We set up parameters, $\varphi,d,\eta$ , before the optimization, and the network has enough capacity to acquire optimal solutions $\varphi^{{}^{\prime}},d^{{}^{\prime}},\eta^{{}^{\prime}}$ . When $\varphi$ is fixed, we can take the pure information encoding distribution as the ‘real’ data distribution. According to the Proposition 2 in Goodfellow et. al’s work (Goodfellow et al., 2014), at each iteration, the generator (i.e., the disparity encoding distribution $q_{\eta^{{}^{\prime}}}(\delta|x)$ ) will converge to the ‘real’ data distribution (i.e., the pure information distribution $q_{\varphi}(\gamma|x)$ ). Hence, the network can converge when $q_{\eta^{{}^{\prime}}}(\delta|x)=q_{\varphi}(\gamma|x)$ . In other words, the disparity encoder will learn the extracted class information distribution which regularizes the disparity to be conditioned on class. Then, $q_{\eta}(\delta|x)$ can represent a local optimal solution from last iteration, and the optimal $\varphi^{{}^{\prime}}$ will be optimized to let discriminator differentiate the validity of disparity and information. Therefore, $q_{\varphi^{{}^{\prime}}}(\gamma|x)$ will generate the pure information apart from the previous disparity validated by $D_{d}$ . Thus, when the network converges, we can get a local optimal distribution pair $q_{\eta}(\delta|x)$ and $q_{\varphi^{{}^{\prime}}}(\gamma|x)$ to decompose latent codes into disparity and pure information, respectively. ∎

As mentioned in proof, the optimization $D_{d^{{}^{\prime}}}$ converges to precisely predicting $q_{\varphi}(\gamma|x)$ and $q_{\eta^{{}^{\prime}}}(\delta|x)$ , and $q_{\varphi^{{}^{\prime}}}(\gamma|x)$ is optimized to be distinct from $q_{\eta^{{}^{\prime}}}(\delta|x)$ . In other words, $q_{\varphi^{{}^{\prime}}}(\gamma|x)$ is invisible to discriminator $D_{d^{{}^{\prime}}}$ . Thus, only if $q_{\varphi^{{}^{\prime}}}(\gamma|x)$ learns the purified data will $D_{d^{{}^{\prime}}}$ predict the accurate classification. To further analyze the loss functions of proposed disparity learning, we specify the details of two competitive encoding training and name the two steps of the min-max optimization of $L_{reg}$ as pure loss and disparity loss according to the corresponding encoding distributions:

(4)

\begin{gathered}L_{pur}:=\max_{\varphi,d}E_{\gamma\sim q_{\varphi}(\gamma|x)}[\log D_{c}(\gamma)]+E_{\delta\sim q_{\eta}(\delta|x)}[\log(1-D_{c}(\delta))]\\ L_{dis}:=\min_{\eta}E_{\delta\sim q_{\eta}(\delta|x)}[\log(1-D_{c}(\delta))]\end{gathered}

We exhibit curves of $L_{pur},L_{dis}$ to display the convergence of two competitive encoding losses and the training classification performance of using $D_{d^{{}^{\prime}}}$ predicting the purified representations $q_{\varphi^{{}^{\prime}}}(\delta|x)$ in Section 3.4 Convergence Analysis, which proves intraclass disparity learning and denoising.

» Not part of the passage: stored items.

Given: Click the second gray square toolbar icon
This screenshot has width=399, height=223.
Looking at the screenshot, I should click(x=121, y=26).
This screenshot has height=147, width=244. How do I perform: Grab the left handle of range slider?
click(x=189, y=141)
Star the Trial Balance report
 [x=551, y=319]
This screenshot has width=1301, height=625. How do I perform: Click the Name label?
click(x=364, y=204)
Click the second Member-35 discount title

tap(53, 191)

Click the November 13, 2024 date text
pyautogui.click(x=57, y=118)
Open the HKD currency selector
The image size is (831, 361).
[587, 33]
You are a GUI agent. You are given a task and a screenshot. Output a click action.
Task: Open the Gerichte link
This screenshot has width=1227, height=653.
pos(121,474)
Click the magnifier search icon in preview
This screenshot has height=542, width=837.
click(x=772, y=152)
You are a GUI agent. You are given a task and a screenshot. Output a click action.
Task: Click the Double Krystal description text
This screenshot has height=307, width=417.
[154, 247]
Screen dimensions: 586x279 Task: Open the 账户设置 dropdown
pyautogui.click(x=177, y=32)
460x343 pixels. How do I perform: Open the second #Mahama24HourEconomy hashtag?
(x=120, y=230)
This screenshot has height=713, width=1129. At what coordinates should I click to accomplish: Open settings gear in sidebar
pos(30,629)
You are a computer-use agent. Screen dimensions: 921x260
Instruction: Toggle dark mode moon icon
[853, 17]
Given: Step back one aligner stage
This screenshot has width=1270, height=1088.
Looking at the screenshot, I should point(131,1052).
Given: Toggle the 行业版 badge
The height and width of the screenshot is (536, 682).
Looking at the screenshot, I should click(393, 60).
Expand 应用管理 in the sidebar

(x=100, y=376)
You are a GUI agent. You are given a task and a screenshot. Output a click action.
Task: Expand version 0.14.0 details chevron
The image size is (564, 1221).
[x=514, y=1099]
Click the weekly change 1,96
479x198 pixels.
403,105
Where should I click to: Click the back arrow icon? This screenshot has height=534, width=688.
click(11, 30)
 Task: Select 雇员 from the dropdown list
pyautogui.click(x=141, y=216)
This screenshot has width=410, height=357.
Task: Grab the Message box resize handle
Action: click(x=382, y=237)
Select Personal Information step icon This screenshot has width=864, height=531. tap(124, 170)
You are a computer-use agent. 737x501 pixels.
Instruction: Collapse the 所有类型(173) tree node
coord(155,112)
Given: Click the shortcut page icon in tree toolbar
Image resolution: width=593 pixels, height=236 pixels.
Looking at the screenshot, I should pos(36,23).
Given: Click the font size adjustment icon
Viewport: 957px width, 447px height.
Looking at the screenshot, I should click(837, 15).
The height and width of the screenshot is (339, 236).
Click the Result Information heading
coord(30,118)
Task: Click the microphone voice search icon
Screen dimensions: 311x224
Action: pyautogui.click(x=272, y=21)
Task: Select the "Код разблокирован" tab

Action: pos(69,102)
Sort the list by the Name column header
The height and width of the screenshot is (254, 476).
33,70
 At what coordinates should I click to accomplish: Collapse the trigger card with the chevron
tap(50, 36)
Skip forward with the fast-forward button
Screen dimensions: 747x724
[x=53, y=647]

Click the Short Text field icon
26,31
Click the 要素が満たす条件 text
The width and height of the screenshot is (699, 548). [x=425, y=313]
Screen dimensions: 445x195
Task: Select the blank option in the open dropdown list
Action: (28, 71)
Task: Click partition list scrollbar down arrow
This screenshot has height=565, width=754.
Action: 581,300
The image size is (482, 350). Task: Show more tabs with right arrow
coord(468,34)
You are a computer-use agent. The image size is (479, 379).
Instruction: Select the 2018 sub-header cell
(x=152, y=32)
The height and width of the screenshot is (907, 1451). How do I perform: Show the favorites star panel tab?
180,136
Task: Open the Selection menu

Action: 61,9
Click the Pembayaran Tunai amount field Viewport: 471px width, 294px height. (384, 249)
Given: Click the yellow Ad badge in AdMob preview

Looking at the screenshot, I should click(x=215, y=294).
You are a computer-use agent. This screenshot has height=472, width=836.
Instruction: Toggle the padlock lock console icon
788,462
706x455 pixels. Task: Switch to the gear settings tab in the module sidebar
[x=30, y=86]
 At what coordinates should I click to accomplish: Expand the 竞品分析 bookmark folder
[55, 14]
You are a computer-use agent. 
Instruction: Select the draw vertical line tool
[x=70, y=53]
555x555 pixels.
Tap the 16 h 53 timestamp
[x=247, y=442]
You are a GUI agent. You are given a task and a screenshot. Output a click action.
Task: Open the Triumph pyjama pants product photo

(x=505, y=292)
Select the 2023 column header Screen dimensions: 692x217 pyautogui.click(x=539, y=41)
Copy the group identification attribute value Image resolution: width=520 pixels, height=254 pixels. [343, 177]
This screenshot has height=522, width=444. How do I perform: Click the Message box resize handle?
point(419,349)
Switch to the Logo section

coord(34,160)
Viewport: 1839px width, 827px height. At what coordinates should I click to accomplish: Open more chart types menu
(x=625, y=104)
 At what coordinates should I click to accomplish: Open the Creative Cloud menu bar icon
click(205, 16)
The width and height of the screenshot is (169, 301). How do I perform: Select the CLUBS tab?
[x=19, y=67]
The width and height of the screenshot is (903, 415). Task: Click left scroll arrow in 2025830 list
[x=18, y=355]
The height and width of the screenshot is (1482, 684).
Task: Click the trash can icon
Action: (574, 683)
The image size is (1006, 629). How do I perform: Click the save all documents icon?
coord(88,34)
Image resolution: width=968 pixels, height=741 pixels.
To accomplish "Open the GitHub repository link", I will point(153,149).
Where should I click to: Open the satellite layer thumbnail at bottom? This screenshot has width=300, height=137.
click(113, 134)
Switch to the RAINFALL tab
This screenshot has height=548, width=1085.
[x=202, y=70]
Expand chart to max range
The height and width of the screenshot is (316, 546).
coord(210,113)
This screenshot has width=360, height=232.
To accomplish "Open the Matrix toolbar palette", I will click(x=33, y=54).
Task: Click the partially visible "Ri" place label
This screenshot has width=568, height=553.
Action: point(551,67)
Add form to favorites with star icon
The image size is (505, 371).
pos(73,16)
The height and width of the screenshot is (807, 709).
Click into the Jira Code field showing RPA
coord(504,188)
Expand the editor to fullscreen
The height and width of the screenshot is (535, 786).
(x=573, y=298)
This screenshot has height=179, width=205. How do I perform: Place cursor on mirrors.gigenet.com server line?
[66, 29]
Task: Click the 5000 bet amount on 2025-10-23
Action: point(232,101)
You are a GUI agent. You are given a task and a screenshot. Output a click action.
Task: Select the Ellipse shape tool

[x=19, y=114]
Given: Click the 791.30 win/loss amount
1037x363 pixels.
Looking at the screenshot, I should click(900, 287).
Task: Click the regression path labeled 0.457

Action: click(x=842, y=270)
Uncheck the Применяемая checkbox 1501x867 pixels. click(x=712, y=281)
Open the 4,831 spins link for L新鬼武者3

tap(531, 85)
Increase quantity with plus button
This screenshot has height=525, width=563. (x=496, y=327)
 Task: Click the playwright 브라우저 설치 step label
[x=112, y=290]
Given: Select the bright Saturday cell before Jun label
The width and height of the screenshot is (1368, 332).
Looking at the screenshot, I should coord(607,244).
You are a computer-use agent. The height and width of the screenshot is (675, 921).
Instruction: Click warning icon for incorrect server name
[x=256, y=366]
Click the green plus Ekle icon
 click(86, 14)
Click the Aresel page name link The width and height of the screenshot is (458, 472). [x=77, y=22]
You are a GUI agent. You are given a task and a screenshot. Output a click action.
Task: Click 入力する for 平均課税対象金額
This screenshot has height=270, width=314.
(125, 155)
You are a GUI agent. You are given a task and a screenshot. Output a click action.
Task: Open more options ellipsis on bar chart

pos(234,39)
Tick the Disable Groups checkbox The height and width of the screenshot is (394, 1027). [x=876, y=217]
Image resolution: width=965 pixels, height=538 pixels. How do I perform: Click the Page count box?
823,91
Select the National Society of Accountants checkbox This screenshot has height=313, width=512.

2.2. Principled Spectrum Analysis

Considering the gaps and noises inside data segmentation, invalid segments will obstruct the models from learning factual patterns. Most deep learning algorithms only analyze data in the time domain, where it is difficult to analyze information components. Therefore, we introduce the domain knowledge of signal theory to leverage the model optimization according to the information amount from the frequency domain. This section will introduce the principles of spectrum analysis and the fused Spectrum-guided Adversarial Autoencoder, respectively.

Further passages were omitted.